Al via il Progetto Too(l)Smart. Lecce attiva le centraline per il monitoraggio ambientale

7 Febbraio 2021 0 Di Redazione

Da oggi sono attive le centraline per il monitoraggio ambientale del Comune di Lecce installate in città grazie al progetto “TOO(L)SMART: strumenti per la gestione informata e inclusiva delle politiche urbane per le Smart Cities”, finanziato a valere sull’avviso Open Community PA 2020, ASSE 3 ‐ Azione 3.1.1 P.O.N. Governance e Capacità Istituzionale e realizzato dal Settore Innovazione Tecnologica & Agenda Digitale. Il progetto è finalizzato all’implementazione di una rete diffusa di sensori utili a raccogliere dati sull’ambiente fisico urbano, liberamente consultabili da tutti i cittadini sul Portale dei Servizi Online del Comune di Lecce come Servizio di monitoraggio ambientale al seguente link: https://servizionline.comune.lecce.it/too-l-smart

Le installazioni delle centraline sono state effettuate presso cinque edifici pubblici della città: liceo Scientifico Statale “Cosimo De Giorgi” (sede succursale); Palazzo Carafa (sede comunale); Direzione Didattica 5° Circolo “Livio Tempesta”; Istituto Tecnico Professionale “A. De Pace” (sede succursale); Istituto di Istruzione Secondaria Superiore “Galilei‐Costa”.
Per ogni centralina IoT installata, la piattaforma rende disponibili i dati aggiornati in tempo reale sulla dashboard online.
Il monitoraggio ambientale diffuso misura le seguenti grandezze: qualità dell’aria: particolato; meteo: temperatura, pressione, umidità, velocità e direzione del vento, quantità di pioggia. I dati ambientali resi disponibili in ambito di questo progetto sono sperimentali e non ufficiali, ma rientrano nella più ampia logica di monitoraggio ambientale diffuso applicato ad un contesto di Smart City.
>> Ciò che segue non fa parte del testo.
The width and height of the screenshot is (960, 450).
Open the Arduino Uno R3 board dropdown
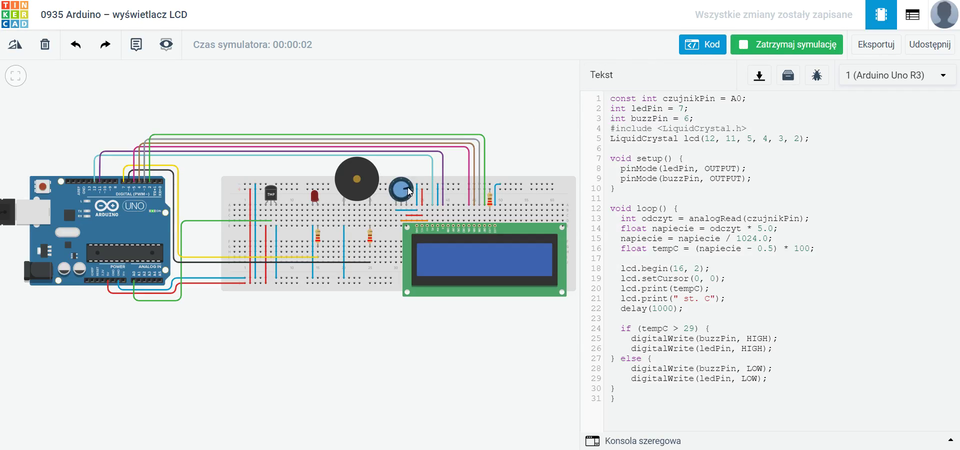click(x=894, y=75)
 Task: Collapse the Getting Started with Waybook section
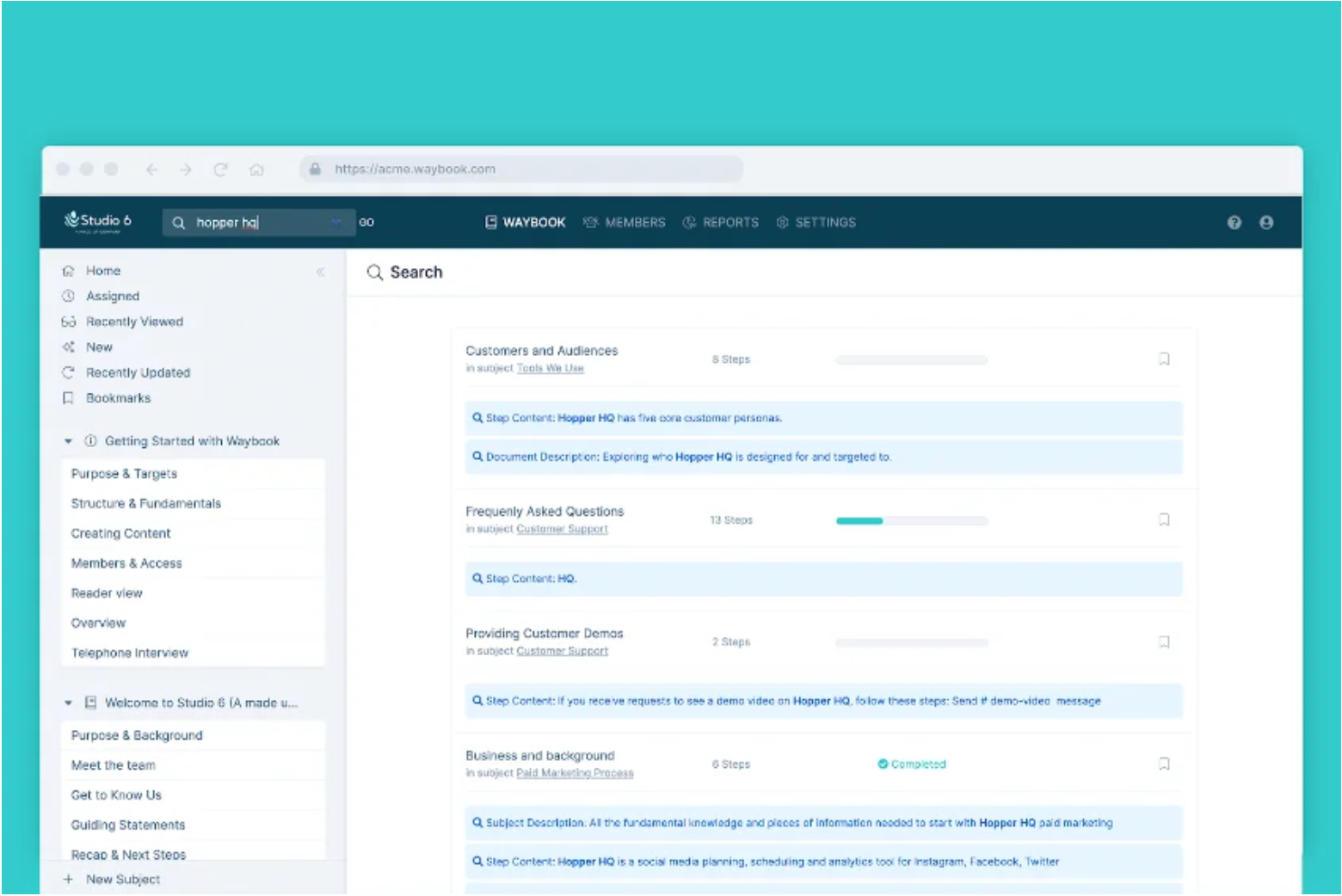69,440
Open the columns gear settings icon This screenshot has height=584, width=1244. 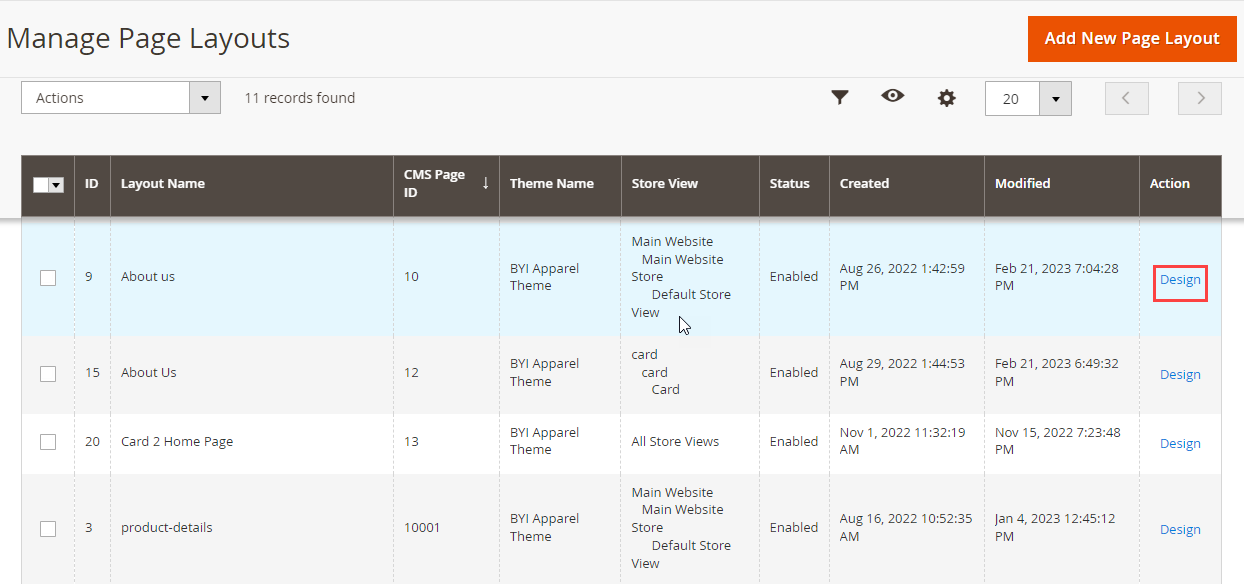[946, 98]
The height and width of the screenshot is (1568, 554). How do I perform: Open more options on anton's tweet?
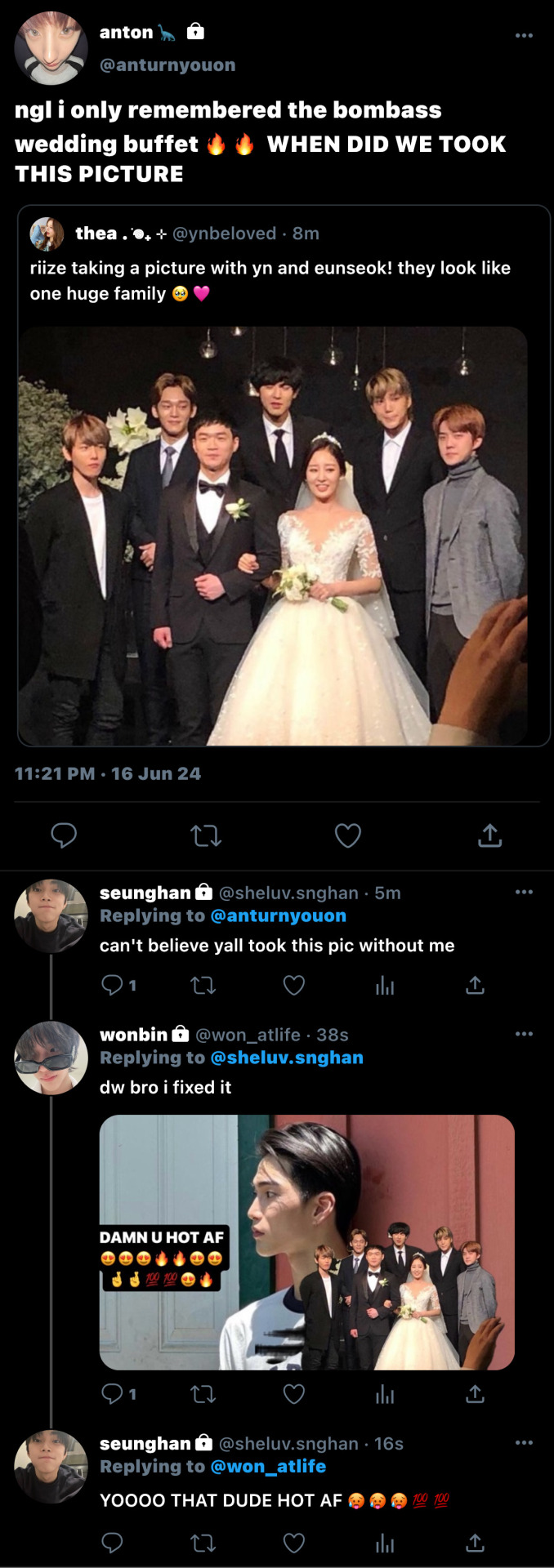[524, 36]
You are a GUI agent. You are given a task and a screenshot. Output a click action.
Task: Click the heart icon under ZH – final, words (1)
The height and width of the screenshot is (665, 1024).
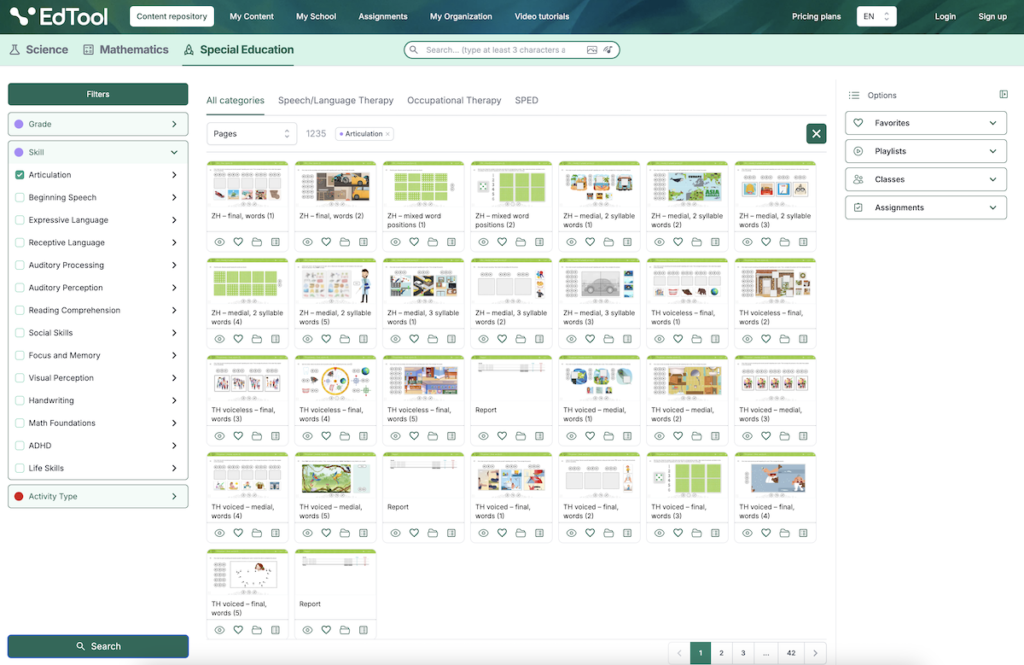click(x=238, y=242)
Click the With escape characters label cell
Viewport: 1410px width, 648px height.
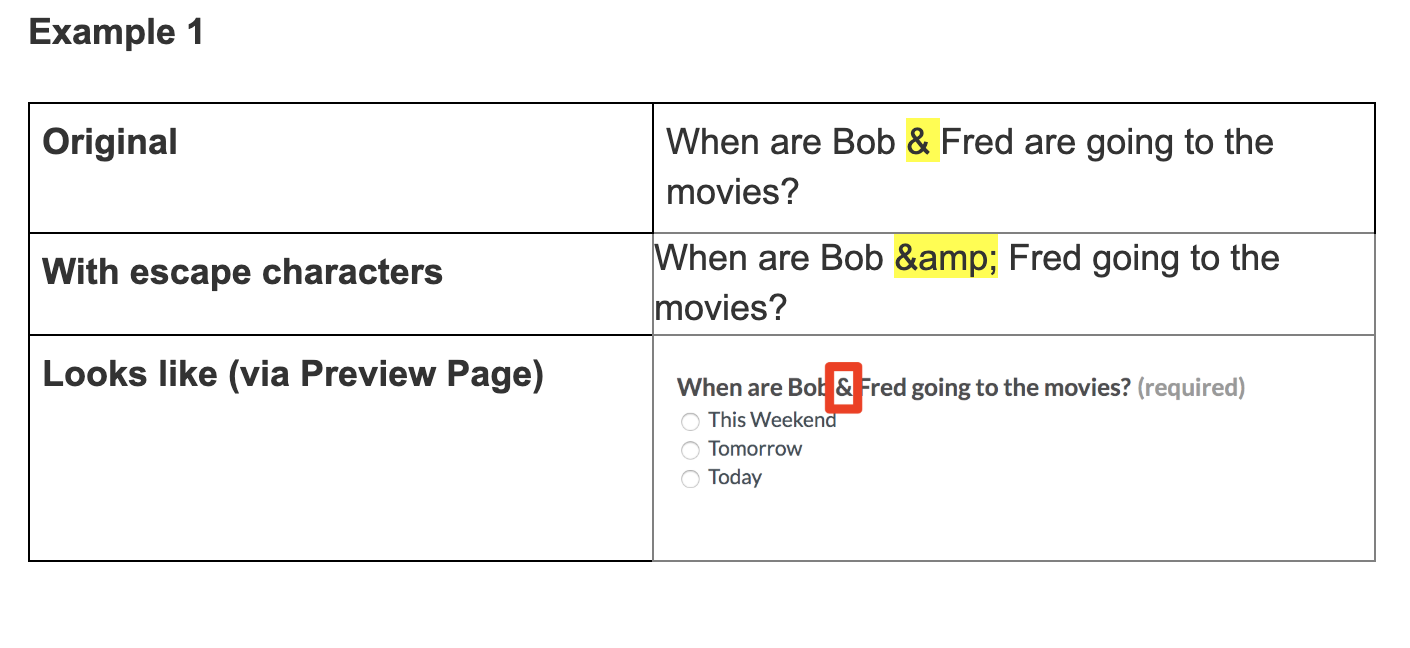(341, 284)
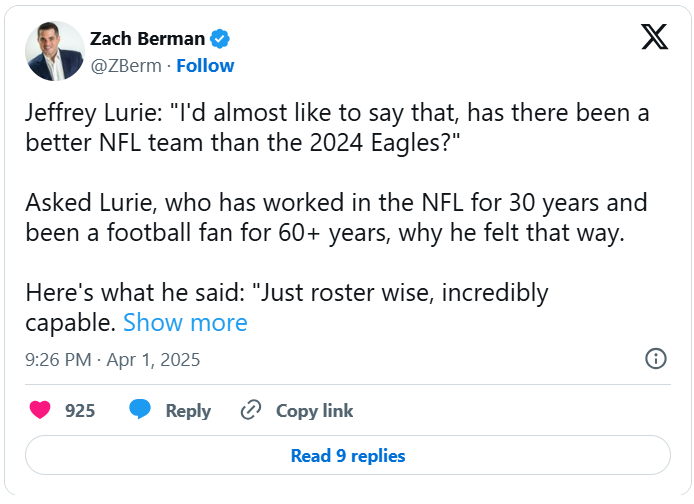The width and height of the screenshot is (694, 504).
Task: Open Zach Berman's profile picture
Action: [55, 51]
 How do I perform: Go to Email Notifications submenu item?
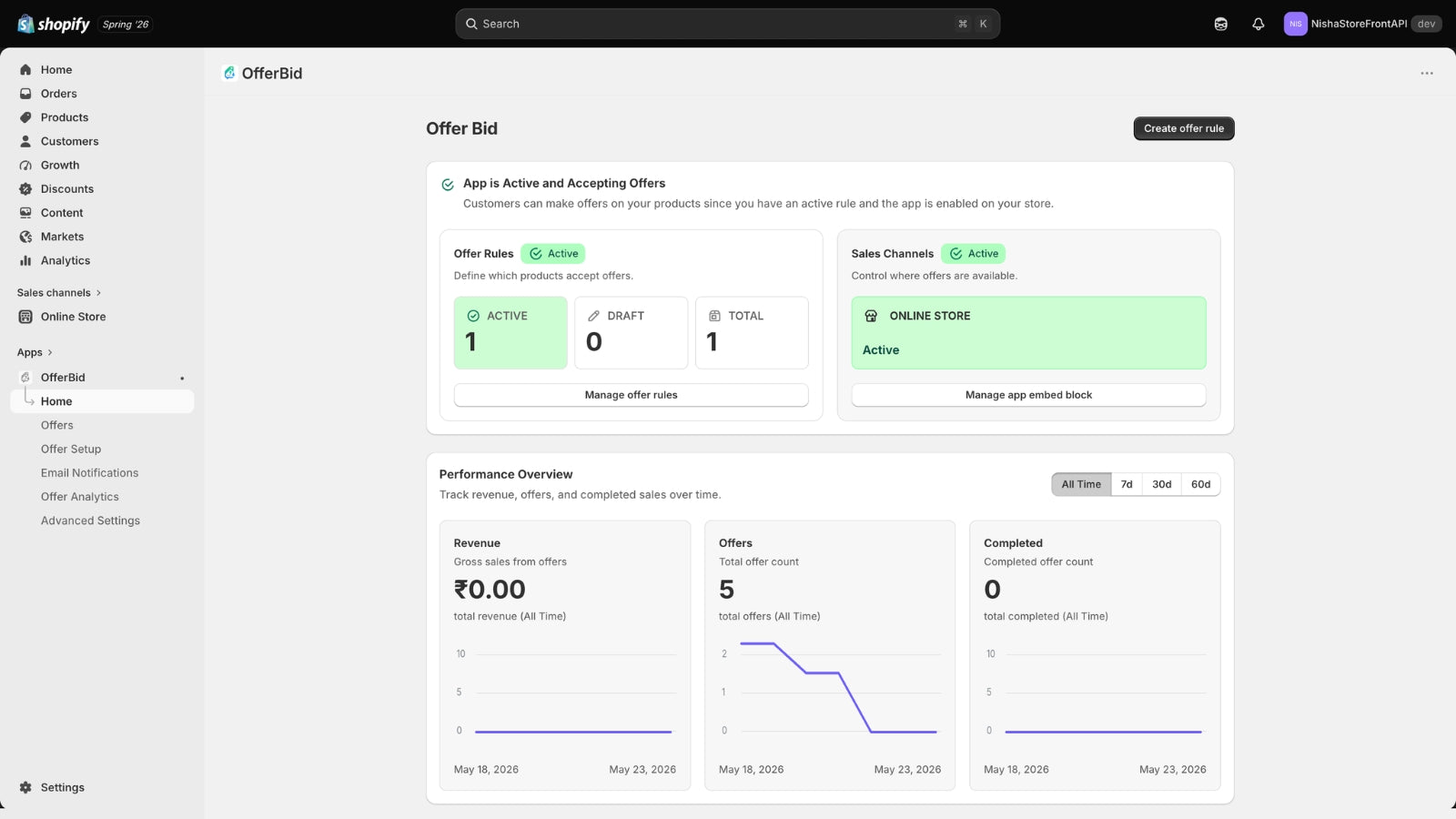[89, 473]
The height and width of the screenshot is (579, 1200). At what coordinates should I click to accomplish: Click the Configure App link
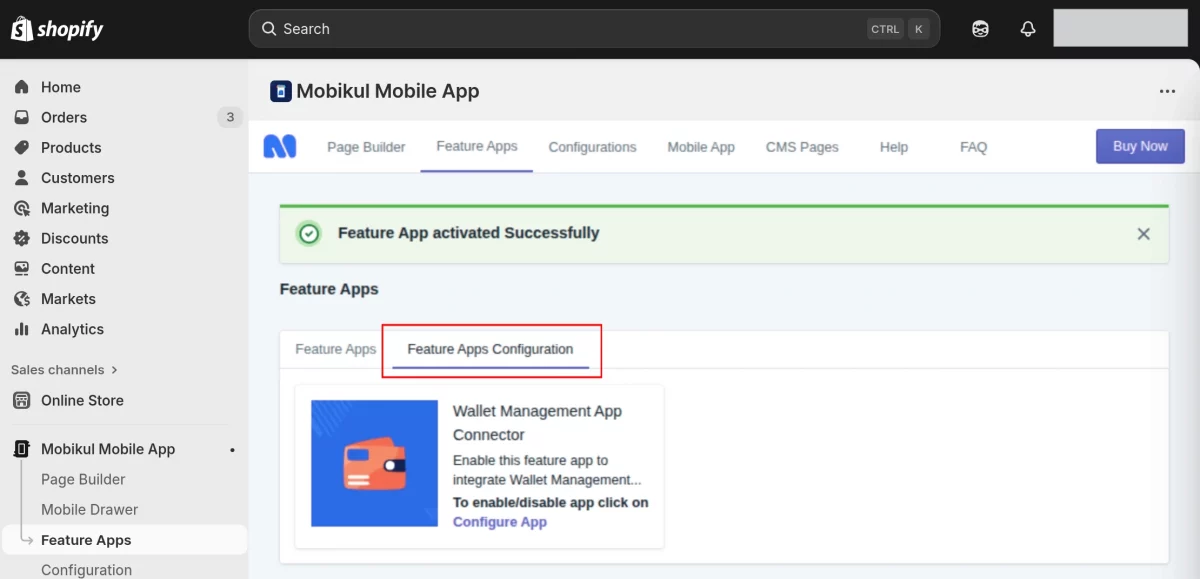coord(500,522)
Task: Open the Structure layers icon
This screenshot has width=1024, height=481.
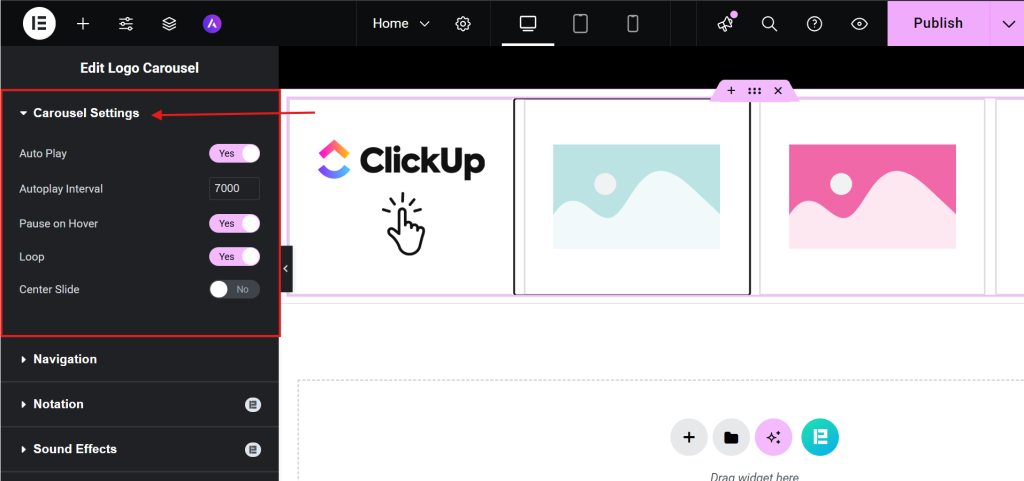Action: pyautogui.click(x=169, y=23)
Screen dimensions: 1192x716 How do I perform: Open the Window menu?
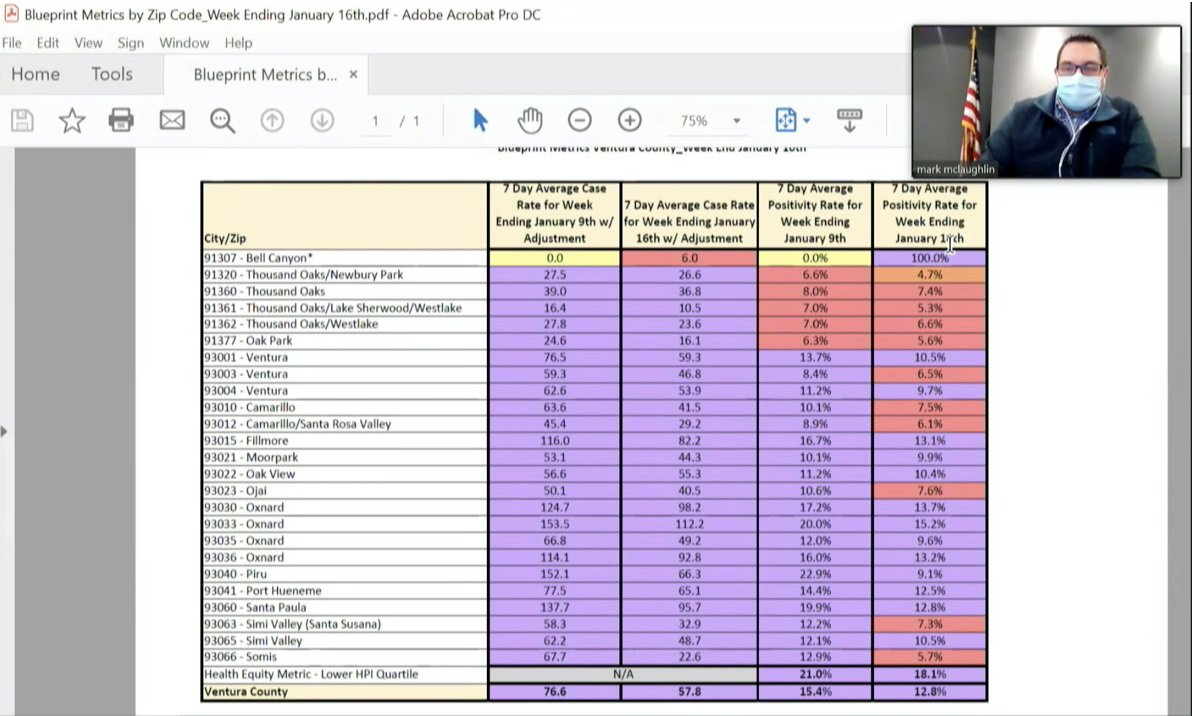coord(184,43)
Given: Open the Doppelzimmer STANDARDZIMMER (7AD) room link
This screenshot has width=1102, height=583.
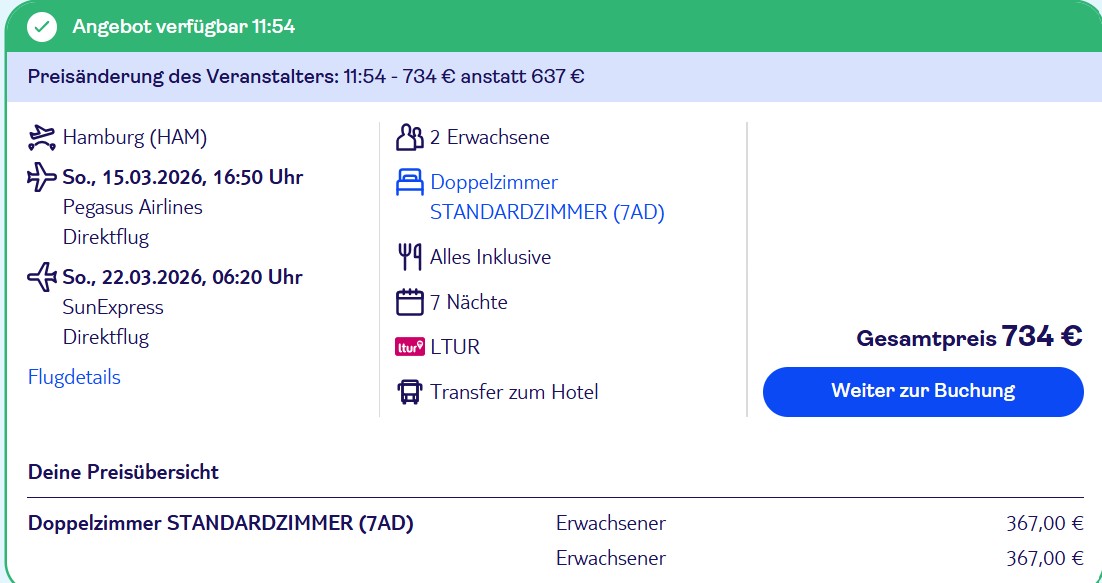Looking at the screenshot, I should tap(546, 197).
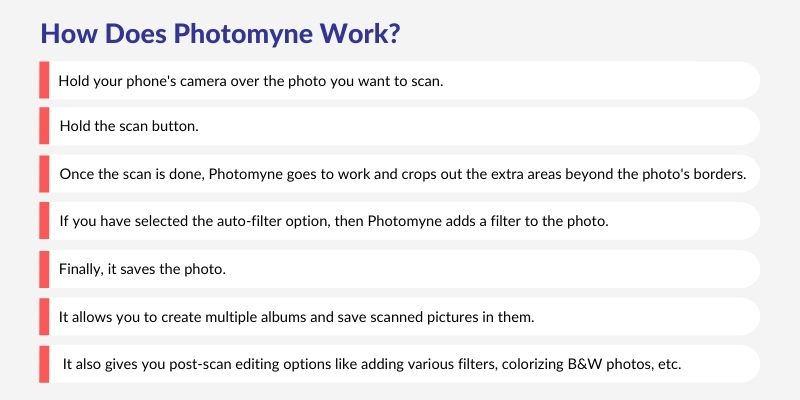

Il progetto TOO(L)SMART ha permesso al Comune di dotarsi di una propria piattaforma tecnologica per il monitoraggio ambientale diffuso utilizzando sensoristica IoT (Internet of Things)  basata sul paradigma open hardware e open software. Il progetto mira a co-costruire, in una logica di intervento aperta al contributo dei singoli partner del progetto, un sistema integrato di raccolta e utilizzo di dati su variabili territoriali che rafforzi la capacità degli enti locali di rispondere alle sempre più complesse criticità insite nella dimensione urbana e che, al contempo, generi opportunità di innovazione e sviluppo economico.

“La piattaforma aperta per la consultazione di dati ambientali in tempo reale è un servizio importante che il Comune mette a disposizione dei cittadini, dei portatori di interesse e degli organi politico-amministrativi di tutti i livelli istituzionali nell’ottica della condivisione – dichiara l’assessore all’Innovazione Tecnologica Christian Gnoni – da oggi cittadini, studenti, decisori politici, funzionari amministrativi, portatori di interesse potranno monitorare i parametri ambientali, studiarli, utilizzarli, includerli tra i dati che determinano decisioni e indirizzi. Ringrazio il dirigente e i funzionari del settore Innovazione Tecnologica del Comune di Lecce che prima con Alessandro Delli Noci e oggi con me lavorano per fornire alla città servizi e politiche adeguate alle tecnologie che il nostro tempo ci mette a disposizione”.